One idea that has helped attendance has been the combination of a day at the ballpark combined with a concert. The Summer Concert Series for this year includes Carly Rae Jepsen, Kenny Loggins, and OneRepublic. Last year series included ZZ Top and 3 Doors Down. But since the series started in 2009, what has become of it? Is it still marketable? Do fans care enough about it? Considering that Thursday’s game featuring the two reigning Cy Young Award winners, only the third time in major leahue history that this has occurred, drew an non-impressive crowd of 11,979. Will Kenny Loggins and others bring in more fans?

The Rays have held 38 concert series events from the 2009-2012 seasons, which is 9.5 concerts (round down or up doesn’t matter).
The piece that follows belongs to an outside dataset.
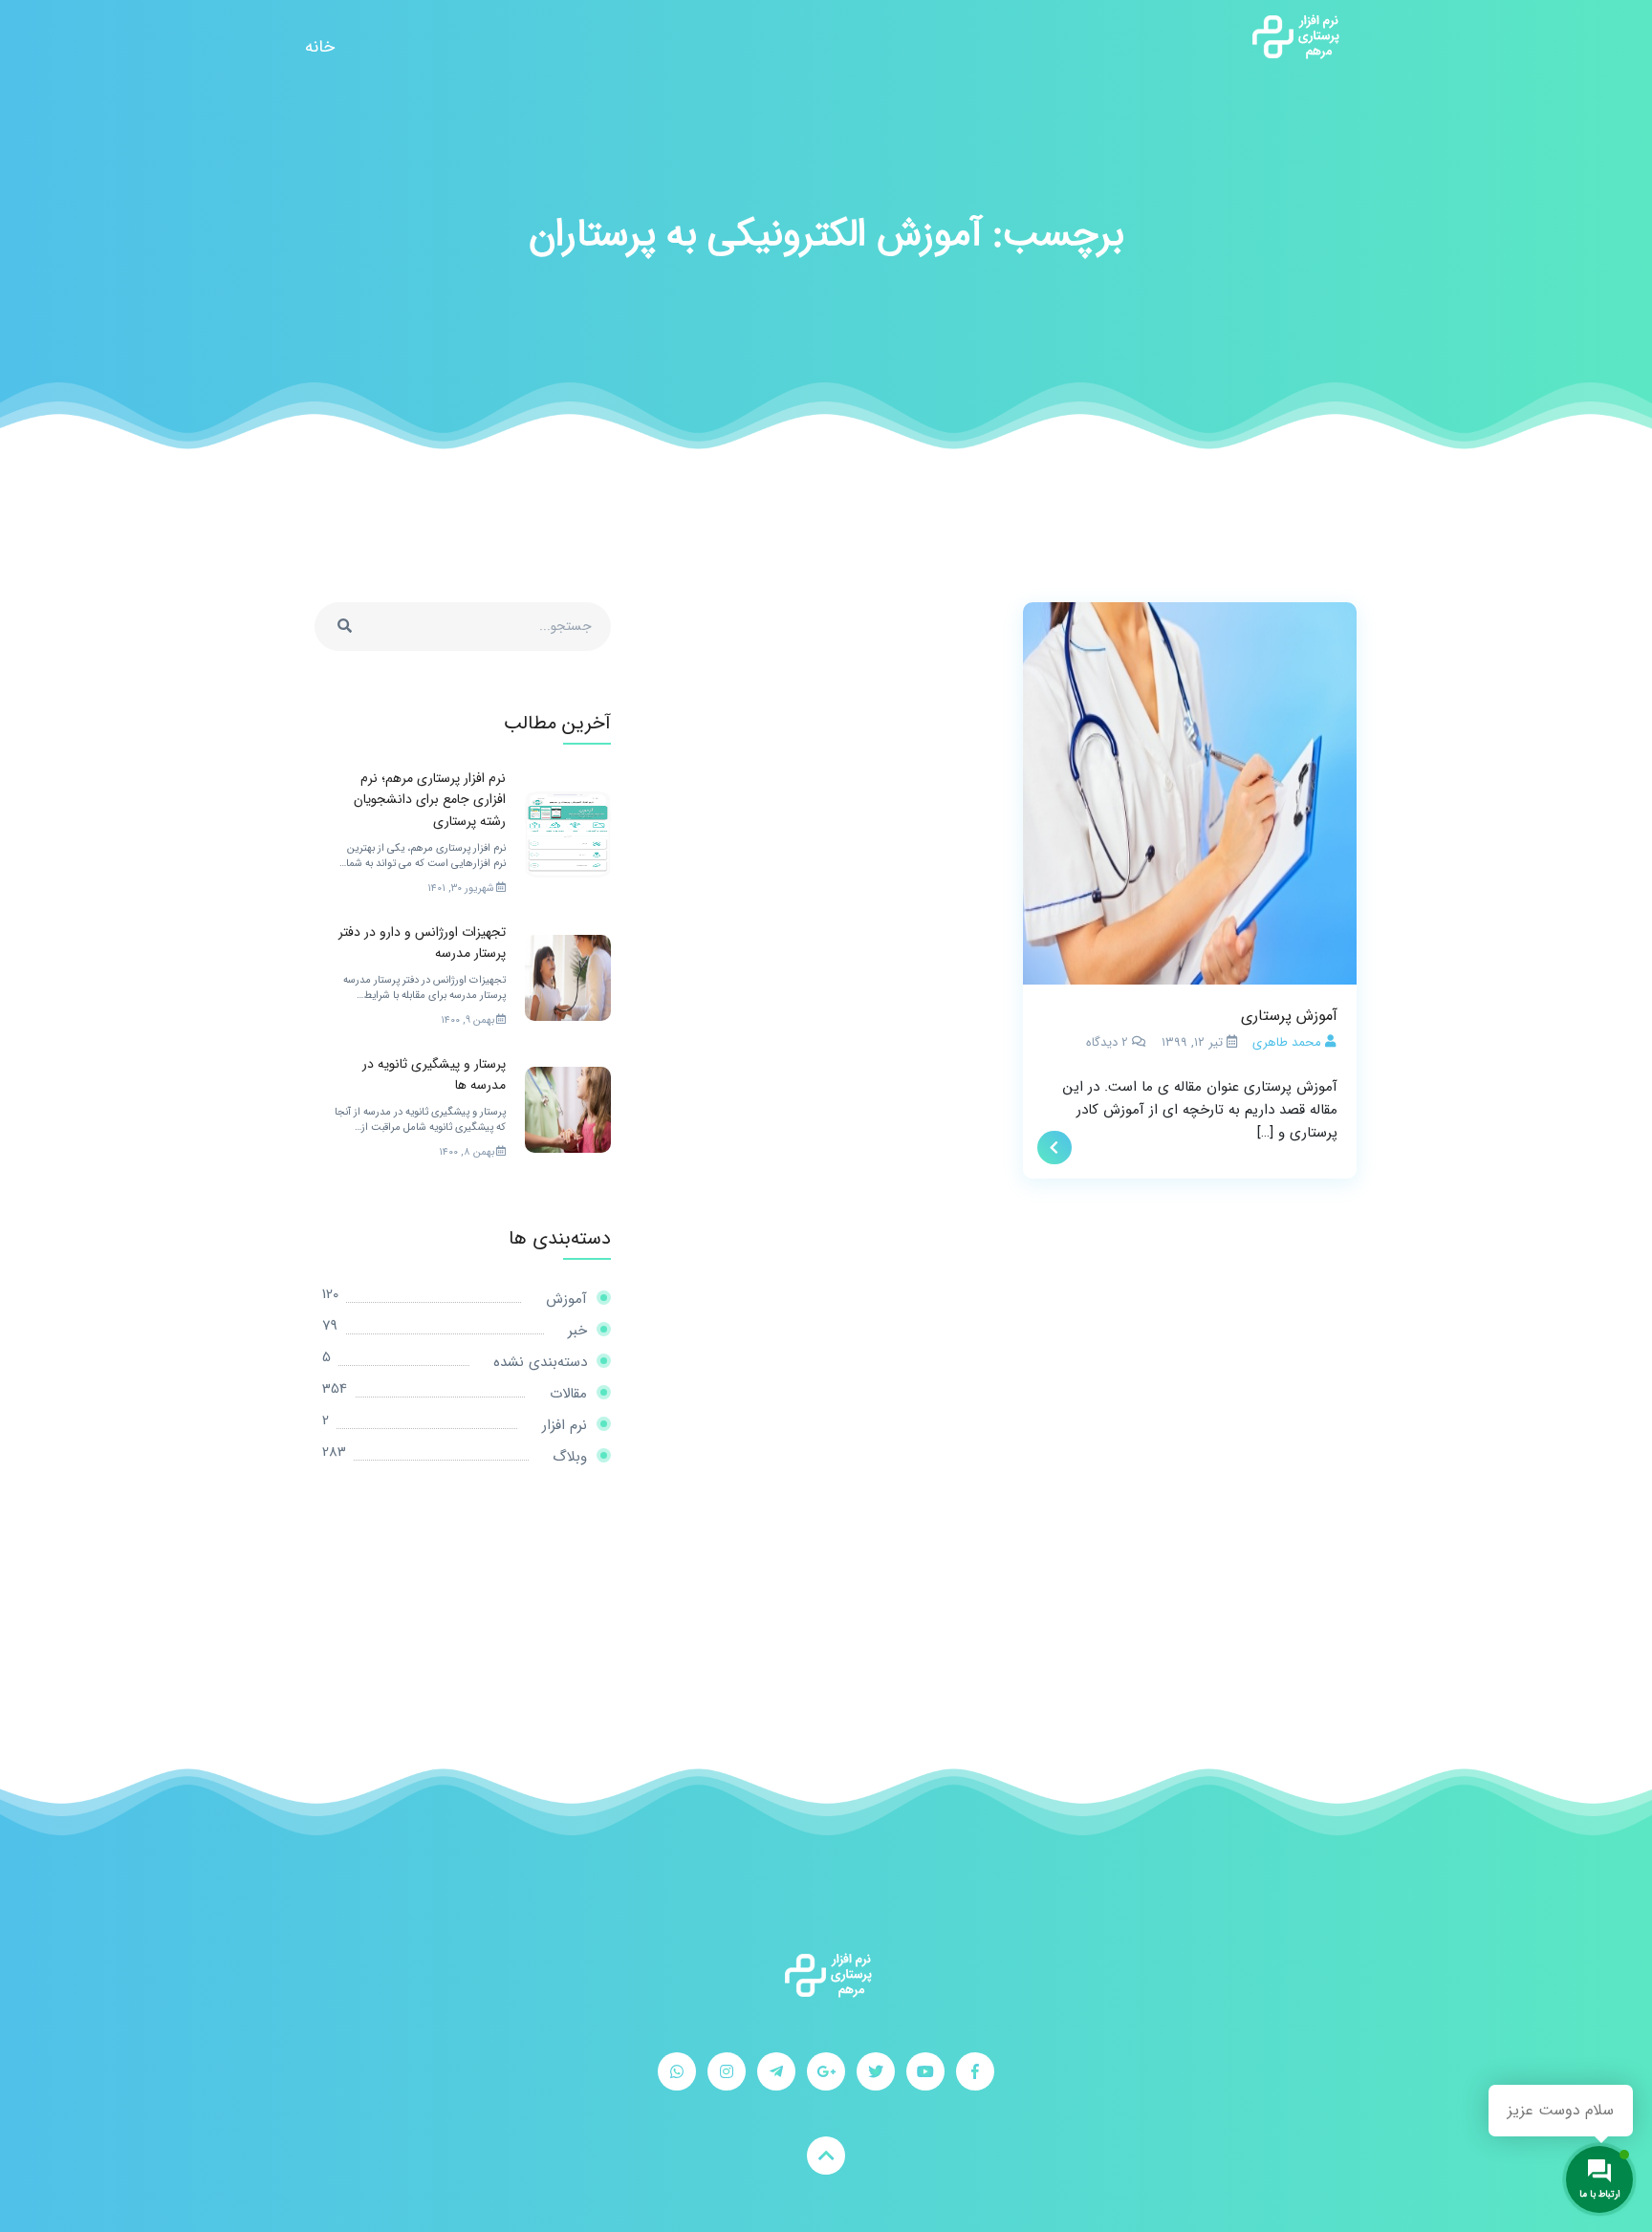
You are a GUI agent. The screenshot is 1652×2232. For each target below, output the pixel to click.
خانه (320, 46)
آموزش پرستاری (1289, 1016)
As you can see above, the success of the Rays summer concert series has helped to improve overall attendance during these 38 selected home games. Holding concerts has helped in bring in fans who normally wouldn’t be interested in attending games to go to the ballpark because a band is playing afterwards. To know if this has really been a success, we would need to know the costs of bringing in the bands, the concert equipment, the company to set up and breakdown the stage, and extra maintenance involved. If the matchup of recent Cy Young winners doesn’t intrigue fans, how does Kenny Loggins or others improve it? The bottom line is that these techniques are used to help bring in overall fans to the game that, while not there first for baseball, are still at the game. The series has been proven to be one of the Rays better promotions in terms of drawing fans to the game. Other notable events to help attendance have included any Yankee games, strange promotions (such as a Joe Maddon Gnome) and obviously free tickets.

What could the Rays do next to bring in more fans and excite interest in the team?